Sometimes the spreadsheets are the output of one system, but the input to the next: the spreadsheets of the Office of National Statistics in the UK are the final, and official output of a long chain of number wrangling, but when it comes to re-consuming them to power their new data-driven website it's a real challenge -- I wound up working on a project to allow programmatic consumption of these complex spreadsheets.

(https://github.com/sensiblecodeio/databaker for the top-level project; https://github.com/sensiblecodeio/xypath for the library I created).

Get in touch if you're interested -- dave.mckee@gmail.com

Oh fantastic, I want to do more with the data but the spreadsheets are designed for people rather than machines. Will have to check this out, thanks!

See also DataWrangler.

No enterprise application is complete until it gets Export to Excel feature.

I've seen and heard from colleagues that there is a lot of data being stored and shared in CSV too ..and then analysis done in excel.

that seems to change as an automation and IT culture starts to develop in an organization; interestingly, IT can sometimes be a barrier to data organization (too slow, cross-org costs etc) and cause people to continue to use CSV and excel.

fwiw - we built a service called "yukon data solutions" that solves these classes of problems for people trying to transition from CSV and spreadsheets into automated and reproducible analytics and reporting.

FYI Yukon was the codename for Microsoft SQL Server 2005. Dunno if you care.

oh - that's cool, didn't know that :) Our's is based on the Canadian Air force CC-106 Yukon.

While I don't necessarily agree with the author there, I don't think there is contradiction between their and your statements.
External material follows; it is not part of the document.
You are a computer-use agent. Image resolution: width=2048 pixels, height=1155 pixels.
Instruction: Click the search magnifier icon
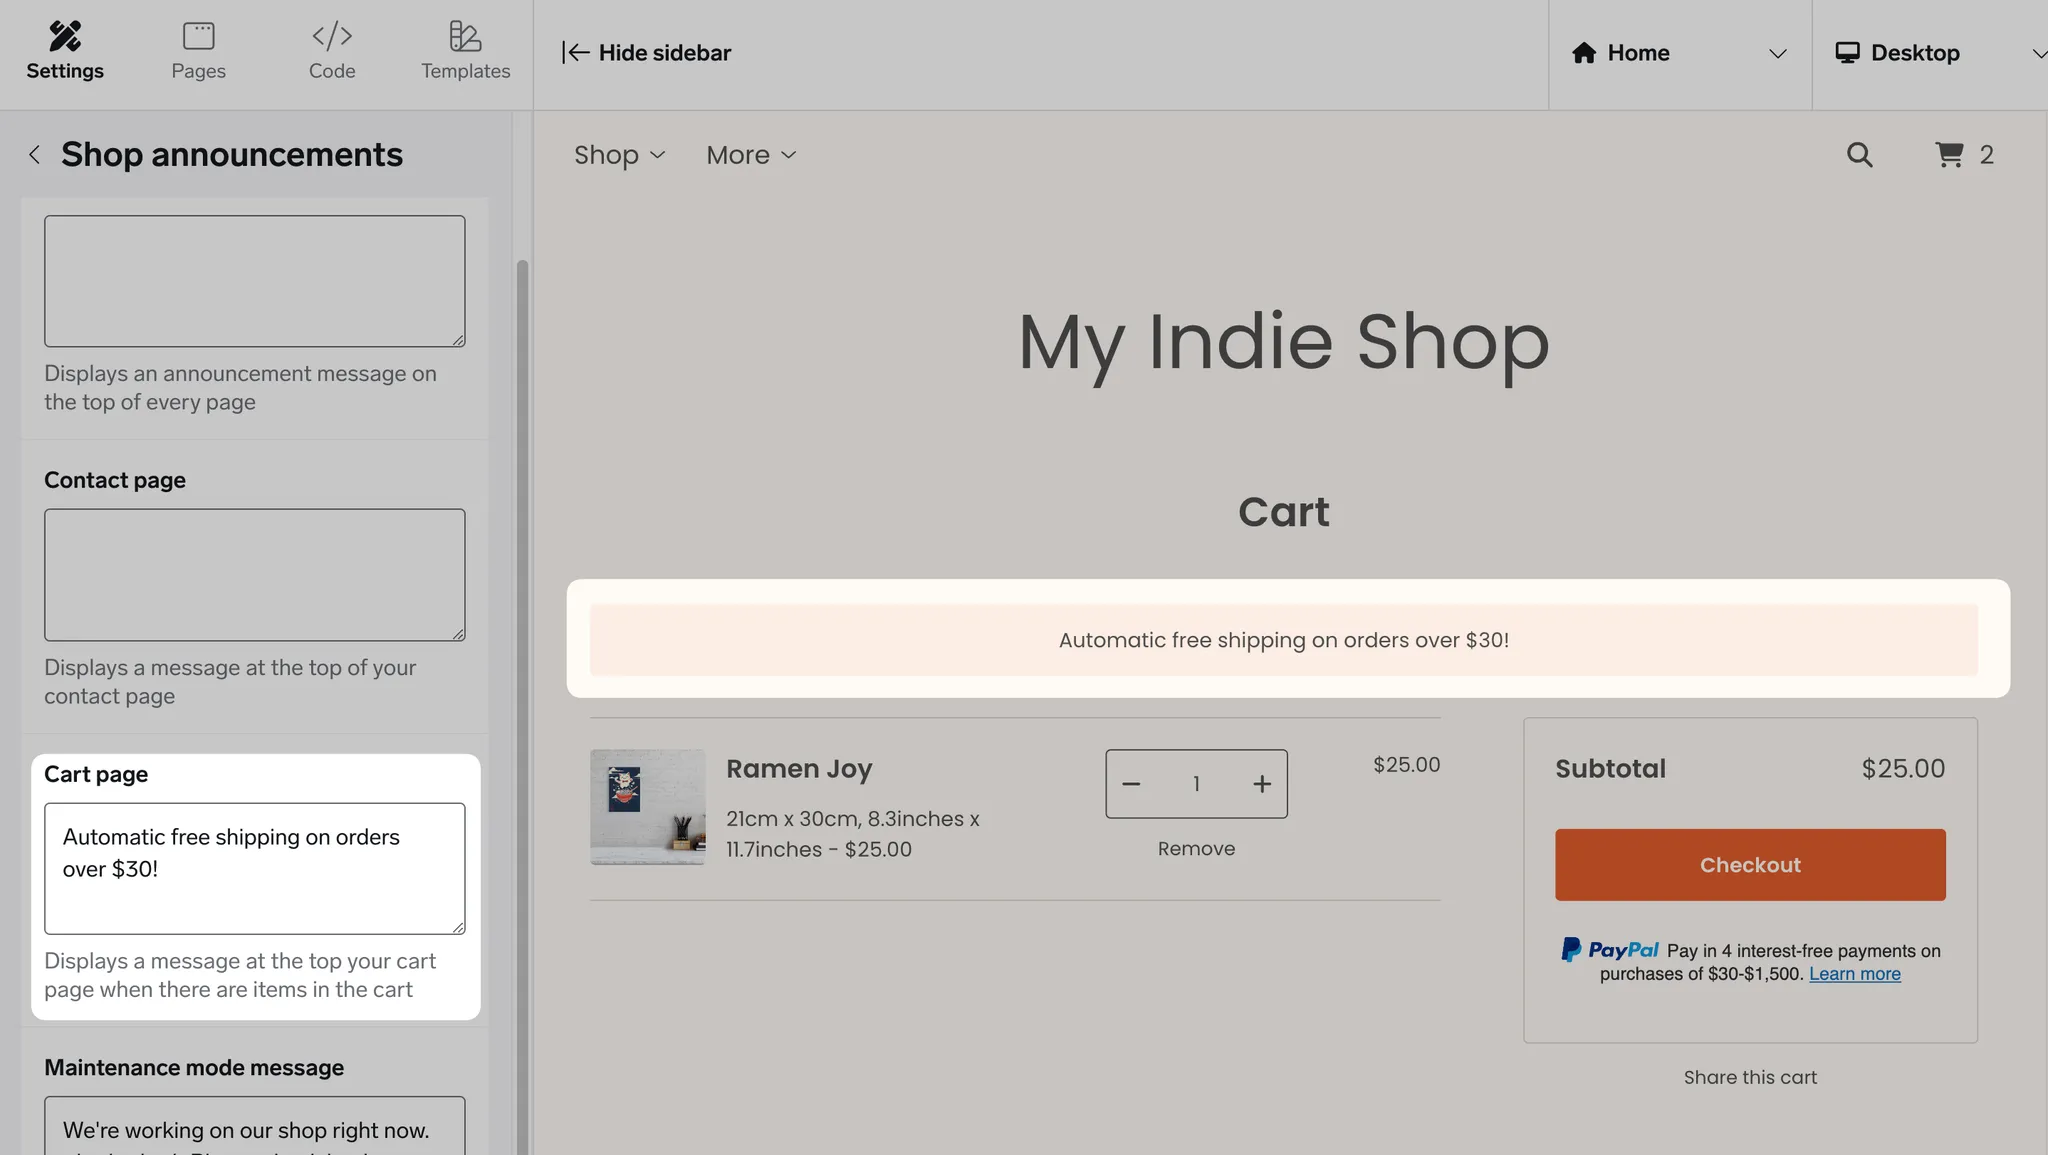[x=1859, y=155]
Tools are not necessarily commonly used for what they are best suited for.

Also the context is bit different; research vs businesses

Spreadsheets are also great UIs for configuration files to be used for models. Perhaps not for the programmer (though you can write your excel serializer/deserializer) but for users yes. If you have to make large changes on many entries, try updating a json or xml file by hand, or spend two hours clicking through buttons and drop downs in a UI vs a few seconds on a spreadsheet for any decent excel user.
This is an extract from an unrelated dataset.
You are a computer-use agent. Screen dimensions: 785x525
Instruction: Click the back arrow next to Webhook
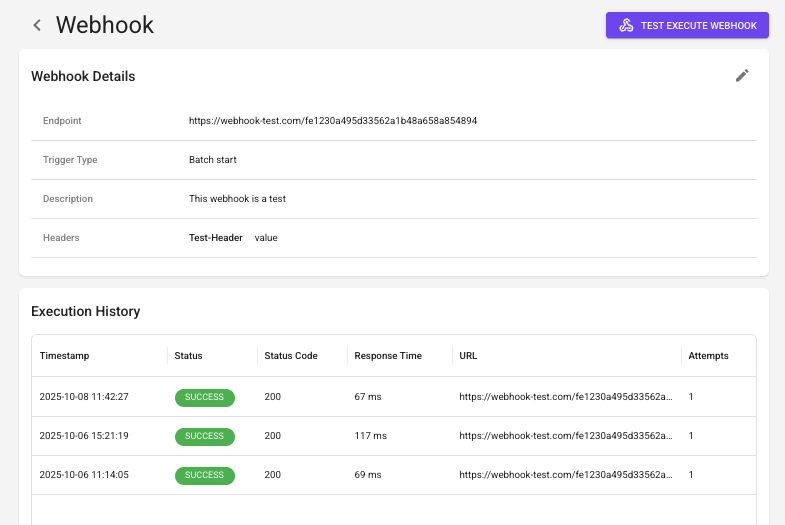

There's a interesting recent paper, also cited by these folks, about errors in gene expression data. Spreadsheets (or at least Excel) are a major culprit, interpreting gene SEP15 as September 15, for example. This is dangerous when it happens in only part of the data, like some columns.

Gene name errors are widespread in the scientific literature

Genome Biology 2016 17:177

https://doi.org/10.1186/s13059-016-1044-7 (Open Access)

Hadley Wickham's tidy data is also an excellent read: http://vita.had.co.nz/papers/tidy-data.html

I work closely with social scientists and it's common in those disciplines to embed narrative and presentation data in spreadsheets.. articles like this and the Good Enough Practices in Scientific Computing (http://journals.plos.org/ploscompbiol/article?id=10.1371/jou...) are nice summaries of good practices.

A technique I use, is to enter the data in an sqlite3 database, using SQLiteStudio and use spreadsheets for importing, exporting and presentation only.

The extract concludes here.